— Records to process —
____
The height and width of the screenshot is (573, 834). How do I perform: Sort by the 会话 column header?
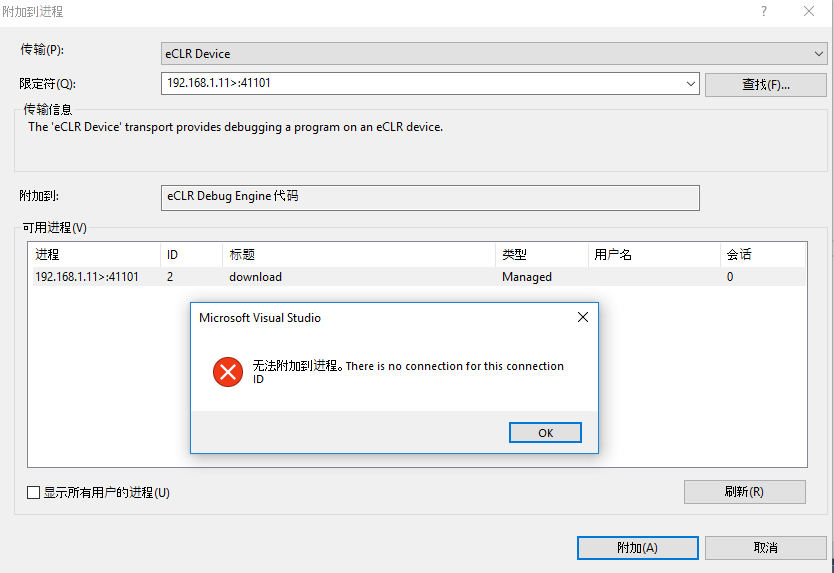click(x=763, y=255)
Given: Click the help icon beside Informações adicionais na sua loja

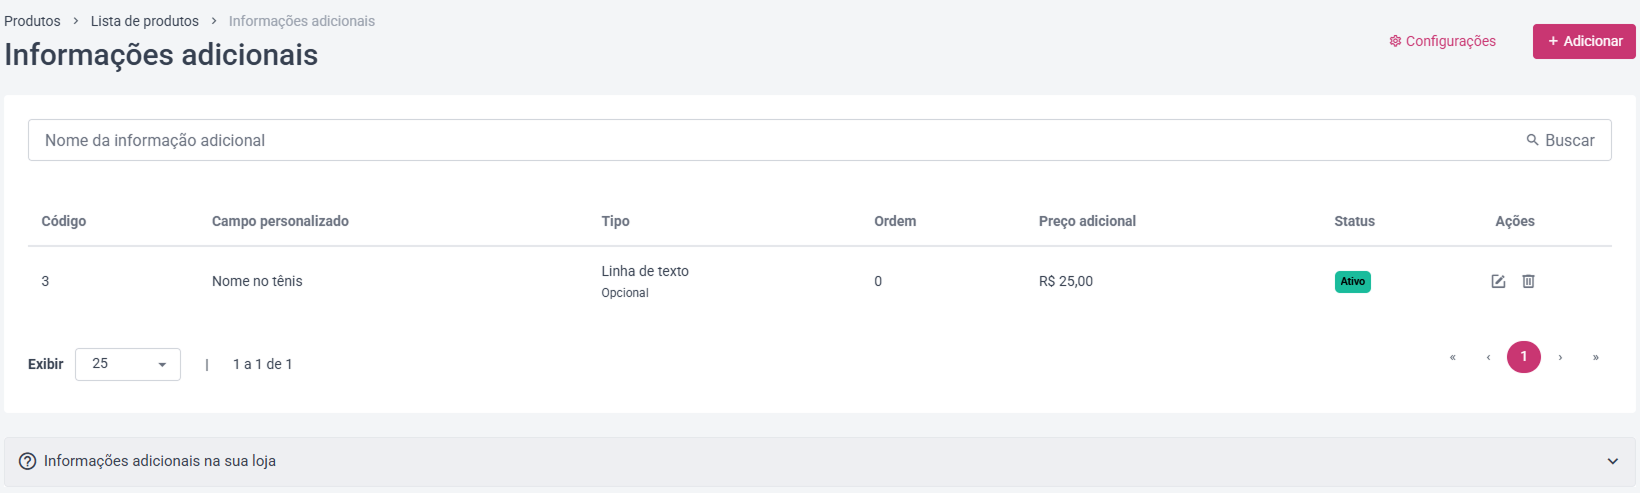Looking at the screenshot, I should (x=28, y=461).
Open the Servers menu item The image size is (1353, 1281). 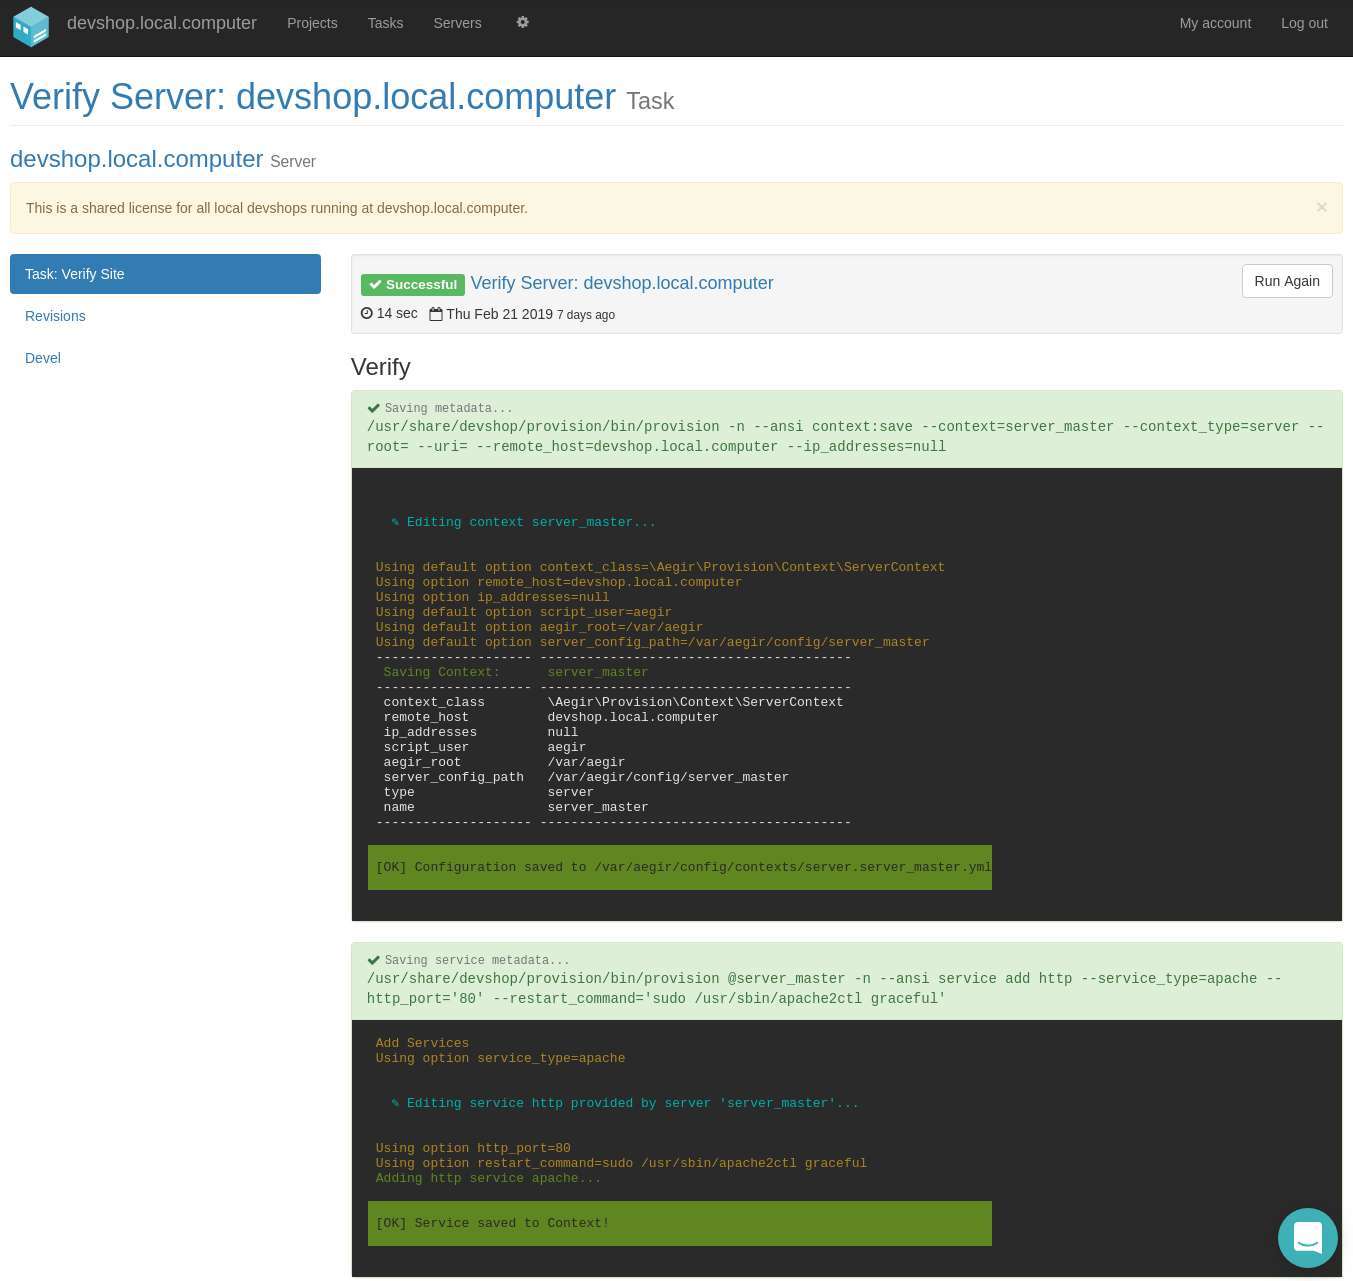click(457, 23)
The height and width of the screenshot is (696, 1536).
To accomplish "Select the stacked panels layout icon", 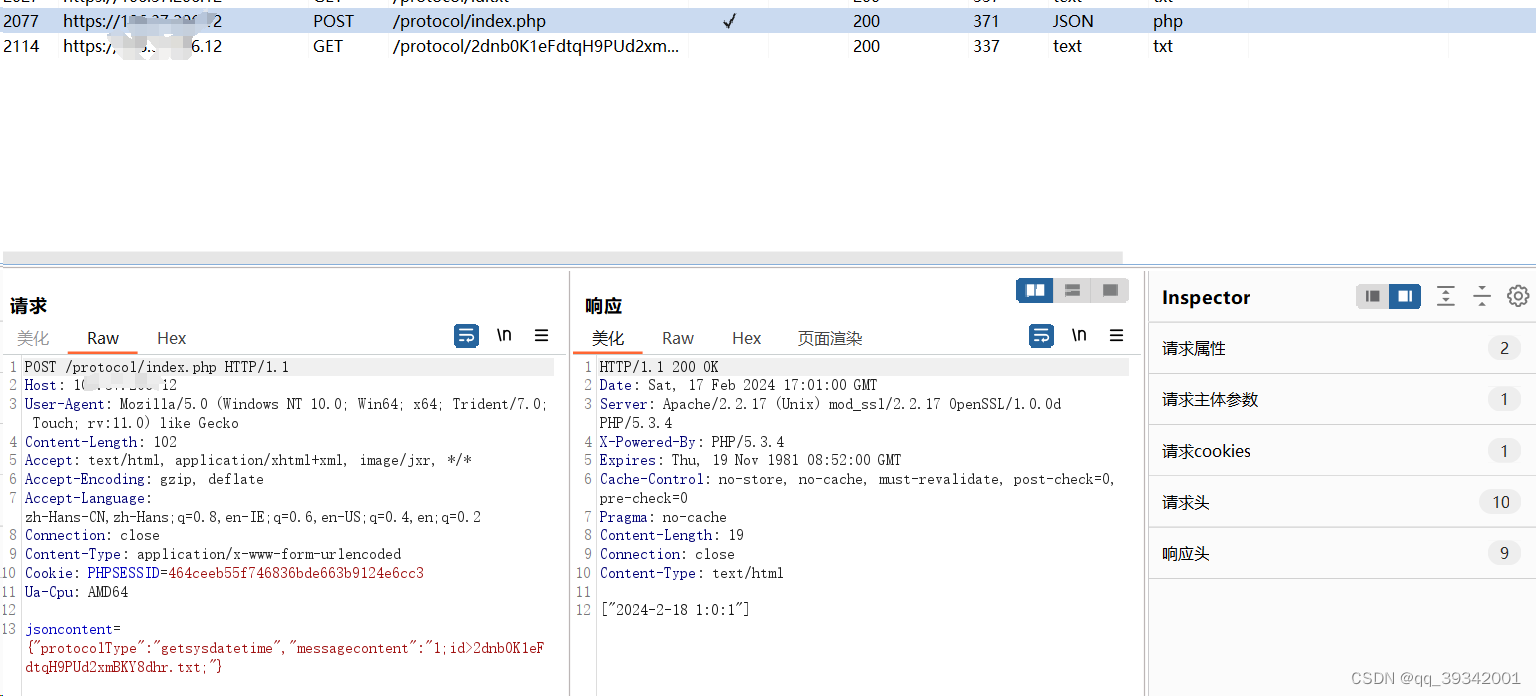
____
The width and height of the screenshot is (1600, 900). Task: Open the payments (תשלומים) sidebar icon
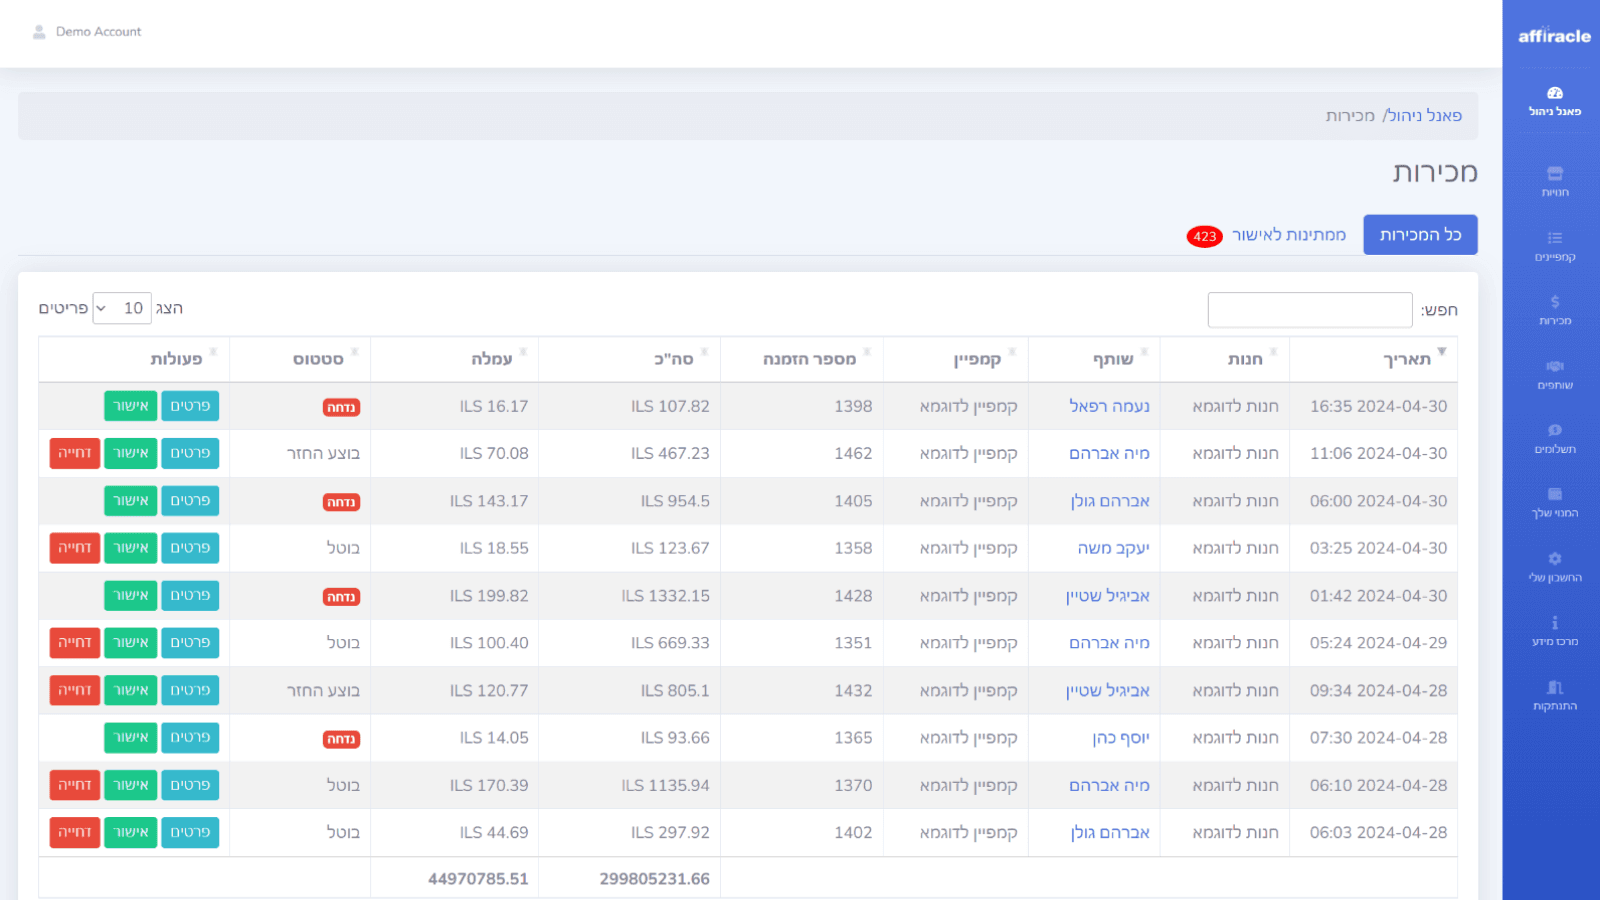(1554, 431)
____
— Problem statement —
From the records above, copy only the lines running from the line containing "The height and width of the screenshot is (696, 1536)." to the line containing "the stacked panels", both ends included. Leave the pictures out.

— Reply to the exercise —
The height and width of the screenshot is (696, 1536).
To accomplish "Select the stacked panels layout icon", 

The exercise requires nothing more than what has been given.